TAREA A: Nombra a todas las personas que aparecen con nombre y apellido en el texto sobre el Puertollano Winter Festival.
TAREA B: Reproduce, del texto sobre el Puertollano Winter Festival, todo lo que va desde "Eso sí, como" hasta "toda una generación.".

TEXTO FACILITADO:

┄┄┄┄┄┄┄┄┄┄

El Puertollano Winter Festival tiene la fuerza de su público, que la verdad ya tiene su edad y su concha, y por tanto ni se calla ni está para pamplinas. Aquí la peña llega un poco de vuelta de muchas cosas y para disfrutar de música y músicos supervivientes a la tontería del Tik Tok, el reguetón y el melodismo, sí, pero también, y quizá más que nada, para reencontrarse consigo misma, para disfrutarse y relamerse.
Y así finalmente ha primado el valor de este fenomenal público puertollanero como auténtico protagonista y activo humano en el balance de una polémica edición con ambiente enrarecido entre bambalinas, un pelín enconada, alejada del espíritu «Chini» (alias Jesús Caballero) que alumbró el proyecto.
Este año no estaban los esforzados caballeros del rock de PuertoRock, la infantería que se ha echado a cuestas y hecho grande el Winter, tras un amargo desencuentro y la contratación de una empresa para la producción y organización, ni tampoco ha habido música en directo en un desangelado y prácticamente desierto CasiWinter, ni ha habido bandas locales en el núcleo del espectáculo que recibieran el cariño de sus paisanos.
Eso sí, como espectáculo el Winter ha vuelto a dar el do de pecho, y grandes bandas que repiten tablas en La Central han deparado fantásticos momentos, con unas 1.500 personas disparadas en la diversión, bailando y coreando algunas de las composiciones más pegadizas de toda una generación.
El Winter abrió el telón con el tecnopop de OBK, inspirado en Depeche Mode, con Jordi Sánchez arrasando entre sus fans y demostrando que el género y, loado sea el cielo, el rock industrial y electrónico, tienen una gloriosa validez en estos tiempos oscuros.
El colofón de calidad llegaría con Javier Gurruchaga y su Orquesta Mondragón, una soberbia banda que actualiza los clásicos de la formación al tiempo que recupera los grandes temas del pop y del rock del último medio siglo. El sentido burlesco y circense del espectáculo atrapó al público en la enloquecida mirada de Gurruchaga, que sigue siendo ese sacerdote diabólico que invita, incitante, a atravesar las cortinas de la gazmoñería.

┄┄┄┄┄┄┄┄┄┄

CONJUNTO DE LÍNEAS:
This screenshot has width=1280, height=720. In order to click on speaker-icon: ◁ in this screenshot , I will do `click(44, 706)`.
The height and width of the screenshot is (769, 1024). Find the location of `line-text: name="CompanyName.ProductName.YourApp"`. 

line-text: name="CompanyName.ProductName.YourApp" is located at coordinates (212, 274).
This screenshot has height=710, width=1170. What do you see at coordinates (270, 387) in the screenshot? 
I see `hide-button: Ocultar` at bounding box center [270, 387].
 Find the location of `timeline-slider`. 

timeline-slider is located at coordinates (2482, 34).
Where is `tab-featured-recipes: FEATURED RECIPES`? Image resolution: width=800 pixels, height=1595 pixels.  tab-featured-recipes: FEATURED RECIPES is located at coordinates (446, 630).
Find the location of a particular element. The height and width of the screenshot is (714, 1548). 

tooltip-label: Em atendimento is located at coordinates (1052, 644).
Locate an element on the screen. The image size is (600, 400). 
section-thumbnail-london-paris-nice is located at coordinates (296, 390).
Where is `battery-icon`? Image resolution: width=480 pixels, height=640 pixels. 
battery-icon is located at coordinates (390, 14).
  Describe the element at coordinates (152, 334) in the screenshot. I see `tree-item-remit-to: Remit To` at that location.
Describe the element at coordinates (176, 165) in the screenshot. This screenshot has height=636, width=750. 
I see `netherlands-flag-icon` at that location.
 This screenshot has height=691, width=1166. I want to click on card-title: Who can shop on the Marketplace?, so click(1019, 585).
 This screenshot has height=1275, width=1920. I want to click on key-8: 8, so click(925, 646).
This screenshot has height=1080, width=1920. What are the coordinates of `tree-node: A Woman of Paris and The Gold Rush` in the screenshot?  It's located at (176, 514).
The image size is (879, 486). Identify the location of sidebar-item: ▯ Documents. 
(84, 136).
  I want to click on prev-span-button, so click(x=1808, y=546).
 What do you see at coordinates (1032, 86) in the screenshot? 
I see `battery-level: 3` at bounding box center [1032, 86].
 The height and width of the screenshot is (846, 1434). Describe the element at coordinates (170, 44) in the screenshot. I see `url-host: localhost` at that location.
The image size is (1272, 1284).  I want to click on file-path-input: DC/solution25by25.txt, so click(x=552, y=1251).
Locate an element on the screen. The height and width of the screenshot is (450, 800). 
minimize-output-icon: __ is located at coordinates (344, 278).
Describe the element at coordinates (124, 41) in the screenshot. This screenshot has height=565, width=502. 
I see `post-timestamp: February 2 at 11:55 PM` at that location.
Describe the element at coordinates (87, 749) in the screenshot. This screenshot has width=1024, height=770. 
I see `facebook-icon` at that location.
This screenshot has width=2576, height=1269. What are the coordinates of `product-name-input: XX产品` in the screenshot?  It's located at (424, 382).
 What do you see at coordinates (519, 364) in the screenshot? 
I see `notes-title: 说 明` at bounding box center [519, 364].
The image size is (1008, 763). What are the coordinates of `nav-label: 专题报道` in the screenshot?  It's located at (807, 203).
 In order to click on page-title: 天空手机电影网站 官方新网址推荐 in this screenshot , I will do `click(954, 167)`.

┄┄┄┄┄┄┄┄┄┄

SOLUCIÓN A: Jesús Caballero (alias «Chini»), Jordi Sánchez, Javier Gurruchaga

SOLUCIÓN B:
Eso sí, como espectáculo el Winter ha vuelto a dar el do de pecho, y grandes bandas que repiten tablas en La Central han deparado fantásticos momentos, con unas 1.500 personas disparadas en la diversión, bailando y coreando algunas de las composiciones más pegadizas de toda una generación.